Ob Radprofi oder Triathlet, beide haben den gleichen Widersacher auf dem Weg an die Spitze: den Wind von vorn. Um diesem ein Schnippchen zu schlagen, setzen beide seit über dreißig Jahren auf die gleichen Verbündeten, nämlich Aero-Lenker & Co. Legendär und eine Art Initialzündung im Hinblick auf den Techniktransfer von einer Sportart zur anderen war 1989 der Sieg von Greg Lemond bei der Tour de France. Er siegte nach drei Wochen Renndauer mit einem Vorsprung von nur Sekunden vor Laurent Fignon, weil er im Abschlusszeitfahren einen Lenker benutzte, der bis zu diesem Zeitpunkt nur von Triathleten verwendet wurde. Und das waren für die Radsportler früher die Exoten, die in pinkfarbenen Badehosen auf dem Rad saßen.
In der Zwischenzeit hat sich eine ganz neue Fahrradgattung etabliert, bei der es in erster Linie um die bessere Aerodynamik geht. Je nachdem, wer darauf sitzt und wo dieses Rad eingesetzt wird, nennt sich das dann Zeitfahr- oder eben Triathlonrad. Im Folgenden ist hier immer die Rede von der TT- (das rote Modell) bzw. Triathlon-Variante (das schwarze Modell). Wesentlich für eine ganze Reihe von Unterschieden: Während die TT-Variante den Bestimmungen des Radsportweltverbands UCI unterliegt – zu erkennen am Sticker am Sitzrohr – hat die Triathlon-Variante viel mehr Möglichkeiten, aber auch Anforderungen.
Wer darf und braucht was?

* * *

- _Aufgabe 1_: Gib aus den Datensätzen die Zeilen ab der Zeile mit "You are a computer-use" bis einschließlich der Zeile mit "Instruction: Open the" als JSON-Liste von Zeichenketten aus, eine je Zeile, ohne Leerzeilen.

- _Bereitgestellte Daten_:
* * *

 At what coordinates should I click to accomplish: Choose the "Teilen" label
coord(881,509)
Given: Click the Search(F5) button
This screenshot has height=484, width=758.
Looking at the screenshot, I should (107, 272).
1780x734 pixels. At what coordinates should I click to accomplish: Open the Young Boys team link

* * *

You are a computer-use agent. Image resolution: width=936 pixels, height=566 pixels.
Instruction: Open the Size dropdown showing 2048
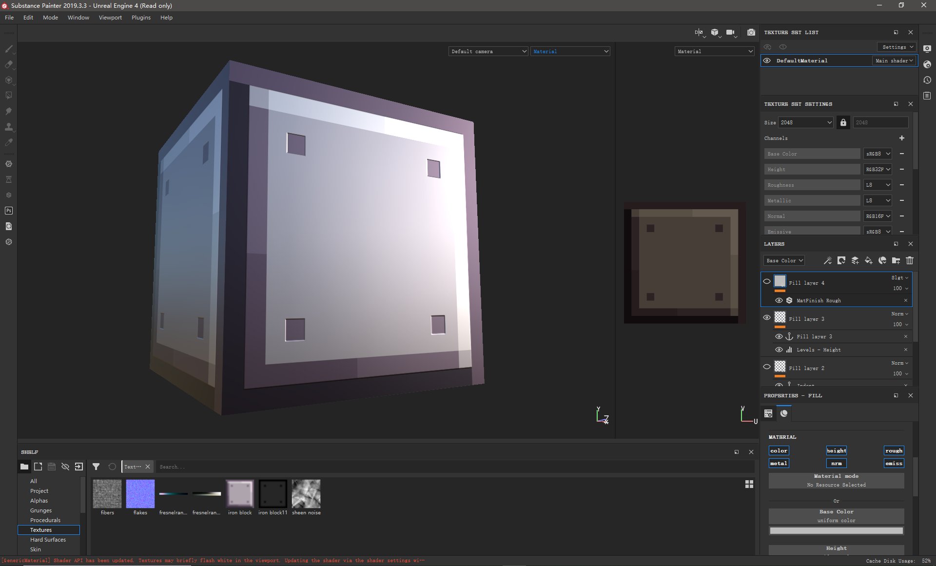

* * *

- _Aufgabe 2_: Vor welchem Fahrer gewann Greg Lemond laut dem Text über Aero-Lenker 1989 die Tour de France?

- _Ergebnis 1_:
[
  "You are a computer-use agent. Image resolution: width=936 pixels, height=566 pixels.",
  "Instruction: Open the Size dropdown showing 2048"
]

- _Ergebnis 2_: Laurent Fignon